(Beginning of DATA)
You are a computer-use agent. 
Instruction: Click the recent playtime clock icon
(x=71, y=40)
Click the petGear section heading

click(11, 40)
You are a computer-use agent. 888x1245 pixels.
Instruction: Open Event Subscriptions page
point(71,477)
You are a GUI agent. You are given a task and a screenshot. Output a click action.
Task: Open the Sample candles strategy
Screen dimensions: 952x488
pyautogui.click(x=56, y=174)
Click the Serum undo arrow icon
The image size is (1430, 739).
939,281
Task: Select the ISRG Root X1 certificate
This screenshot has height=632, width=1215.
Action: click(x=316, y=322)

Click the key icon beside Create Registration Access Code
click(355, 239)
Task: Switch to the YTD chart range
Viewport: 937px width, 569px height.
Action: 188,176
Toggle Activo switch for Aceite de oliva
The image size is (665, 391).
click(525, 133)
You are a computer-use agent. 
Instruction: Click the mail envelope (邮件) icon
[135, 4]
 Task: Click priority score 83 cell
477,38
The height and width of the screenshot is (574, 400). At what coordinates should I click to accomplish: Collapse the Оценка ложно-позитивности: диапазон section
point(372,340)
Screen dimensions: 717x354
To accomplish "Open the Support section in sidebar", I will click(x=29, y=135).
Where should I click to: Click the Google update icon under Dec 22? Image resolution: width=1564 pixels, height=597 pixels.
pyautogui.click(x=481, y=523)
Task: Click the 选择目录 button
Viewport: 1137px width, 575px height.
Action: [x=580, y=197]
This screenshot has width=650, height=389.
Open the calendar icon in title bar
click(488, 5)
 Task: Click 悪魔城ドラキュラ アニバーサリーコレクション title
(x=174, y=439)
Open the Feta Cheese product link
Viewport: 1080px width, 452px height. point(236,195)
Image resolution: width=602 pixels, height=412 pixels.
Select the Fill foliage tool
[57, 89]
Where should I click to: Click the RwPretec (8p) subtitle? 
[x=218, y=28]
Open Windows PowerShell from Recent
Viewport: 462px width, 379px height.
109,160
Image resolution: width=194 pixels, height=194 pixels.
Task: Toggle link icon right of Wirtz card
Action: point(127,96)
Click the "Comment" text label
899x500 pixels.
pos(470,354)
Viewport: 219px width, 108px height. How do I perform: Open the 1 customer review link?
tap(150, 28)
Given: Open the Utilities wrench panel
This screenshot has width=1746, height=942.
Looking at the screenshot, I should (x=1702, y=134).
(End of DATA)
HOW TO COMPLETE THIS TASK.
Please print the lines from the one containing "Where should I click to: Click the RwPretec" through the last line of the material, exactly, and leave out all other lines.

THE COMPLETED TASK.
Where should I click to: Click the RwPretec (8p) subtitle? 
[x=218, y=28]
Open Windows PowerShell from Recent
Viewport: 462px width, 379px height.
109,160
Image resolution: width=194 pixels, height=194 pixels.
Task: Toggle link icon right of Wirtz card
Action: point(127,96)
Click the "Comment" text label
899x500 pixels.
pos(470,354)
Viewport: 219px width, 108px height. How do I perform: Open the 1 customer review link?
tap(150, 28)
Given: Open the Utilities wrench panel
This screenshot has width=1746, height=942.
Looking at the screenshot, I should (x=1702, y=134).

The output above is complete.